El cirujano de Durruti

Otro médico que llegó a Castelló tras la victoria de Franco fue el doctor Bastos, pero lo hizo en calidad de preso. Este padre de la traumatología moderna se había mantenido fiel al gobierno republicano hasta el final de la contienda. En el Palace, convertido en hospital de sangre, llegó a atender al malherido de bala a Buenaventura Durruti. Tras la derrota republicana, las nuevas autoridades lo confinaron al destierro castellonense del que con el tiempo pudo librarse al protagonizar un caso prodigioso. Se cuenta que Bastos, dada su pericia de cirujano, fue requerido para practicar una trepanación a la nieta del general Yagüe, pues a la niña se le había metido una chinche en el cerebro a través del aparato auditivo. La operación era harto delicada y cualquier roce del instrumental con la materia gris podía dañar a la inocente o incluso causarle la muerte. Con la tapa de los sesos convenientemente retirada, el bicho quedó a vistas y a merced del médico, que era plenamente consciente de lo que tenía entre manos. En ese momento, y ante el temor de que el pulso le fallara, Bastos pasó la lengua sobre los surcos laberínticos hasta que sintió que la chinche ya era suya. La operación fue un éxito y Yagüe, en muestra de agradecimiento, conminó al doctor a que pidiera lo que quisiera. Ante tal oferta, Bastos solicitó abandonar Castelló para trasladarse a Barcelona.

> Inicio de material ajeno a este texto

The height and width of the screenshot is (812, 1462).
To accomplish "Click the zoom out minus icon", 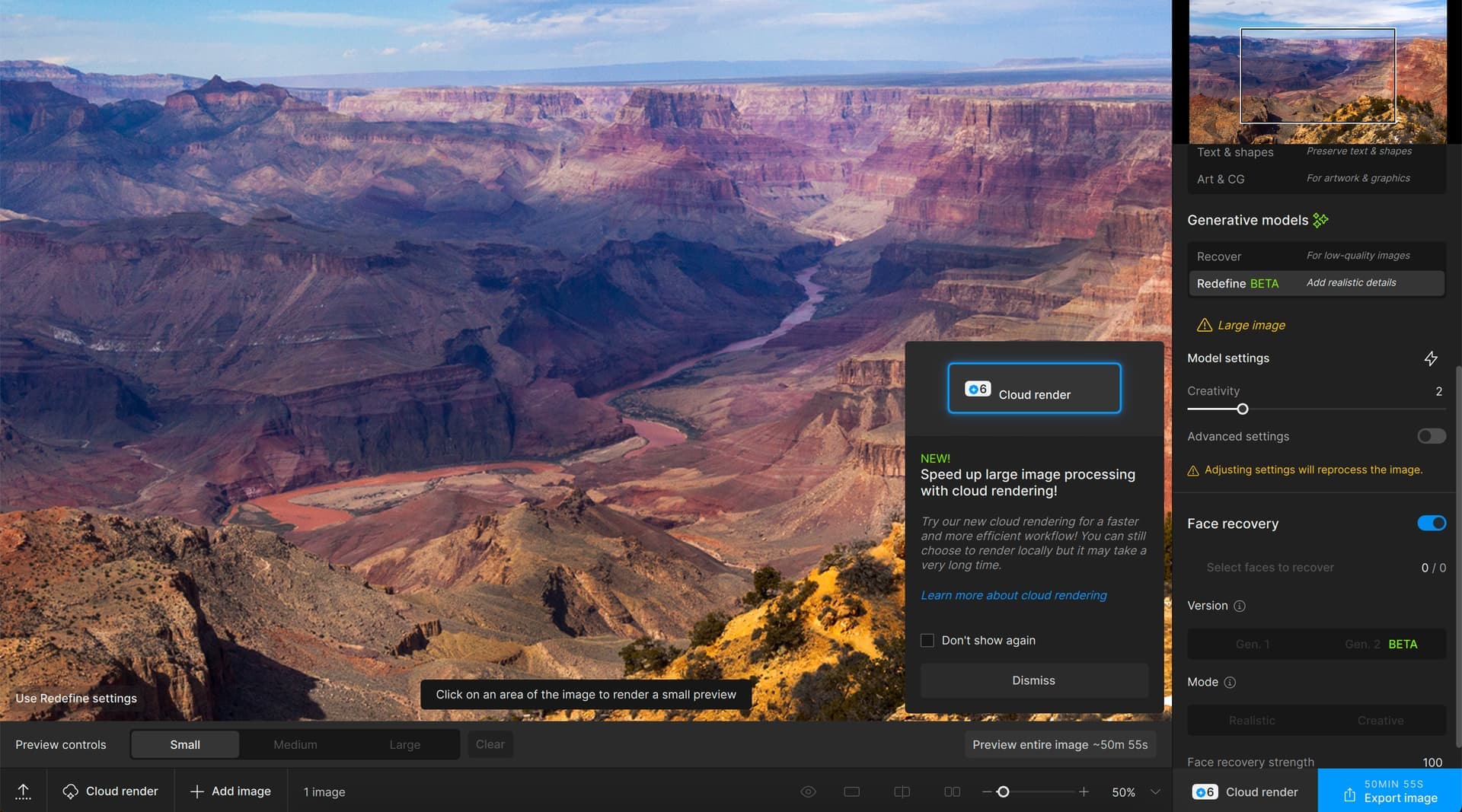I will pyautogui.click(x=987, y=791).
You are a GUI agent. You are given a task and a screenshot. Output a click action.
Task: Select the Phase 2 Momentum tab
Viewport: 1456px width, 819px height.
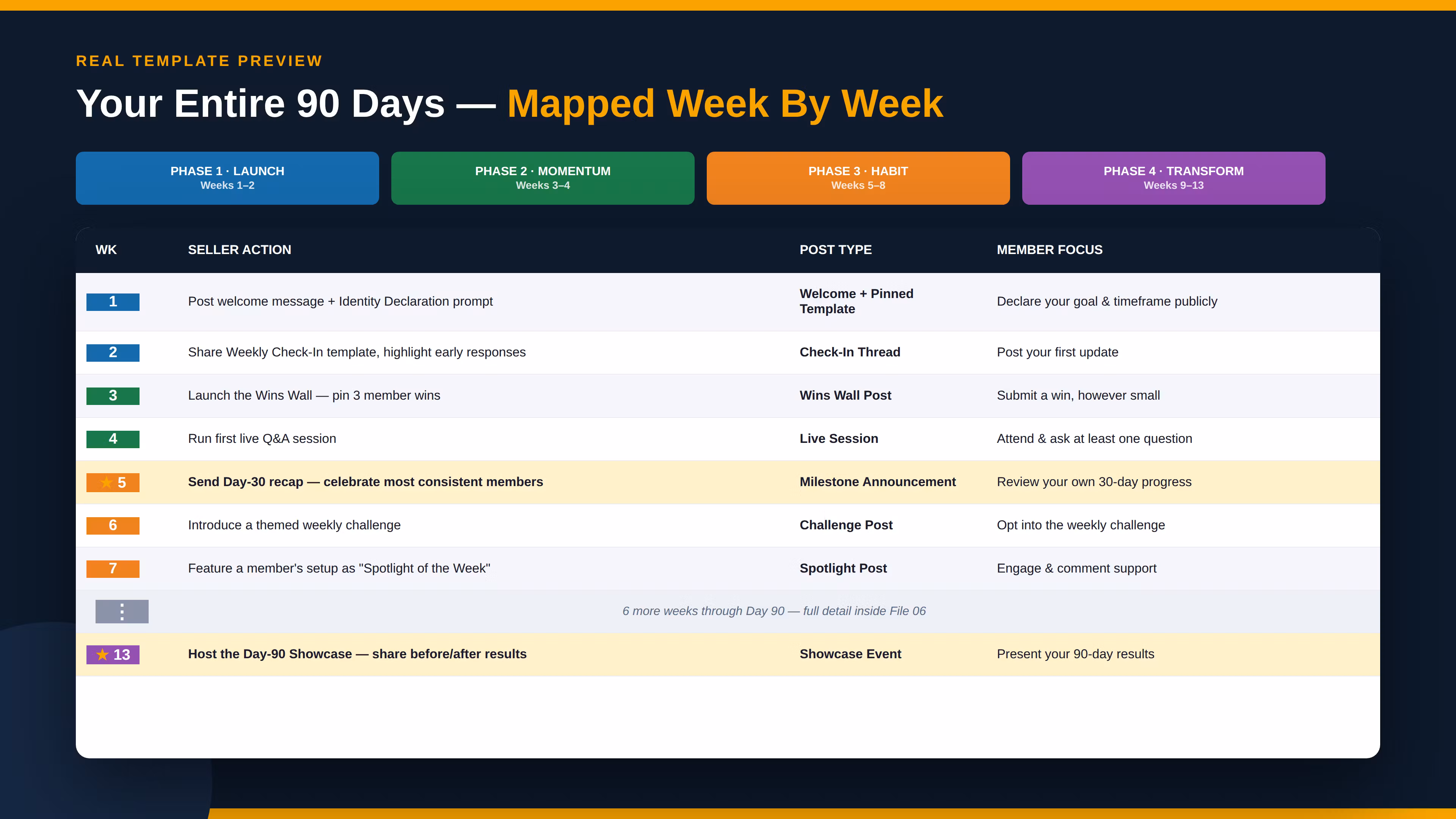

Entre los ayudantes de Bastos, en su corta etapa en la Plana, se hallaba el radiólogo Peris. Éste era un discípulo aventajado del doctor Raventós que, a su vez, había introducido la técnica del neumotórax en España. Peris, talante liberal, en los años de la guerra ayudó a «pasarse» a la Zona Nacional, por la montaña de Llucena, al doctor Francia, un amigo suyo de filiación falangista.

Al finalizar la guerra, el especialista en Rayos X y soluciones de bario fue llamado ante el tribunal de depuración. Allí, lejos de que se le reconociera su labor de Pimpinela Escarlata durante el Termidor frentepopulista, el magistrado le espetó: «¡¿Y usted por qué no se pasó?!». Peris, ante una pregunta tan comprometedora, llanamente respondió: «Señoría, porque no se me había perdido nada».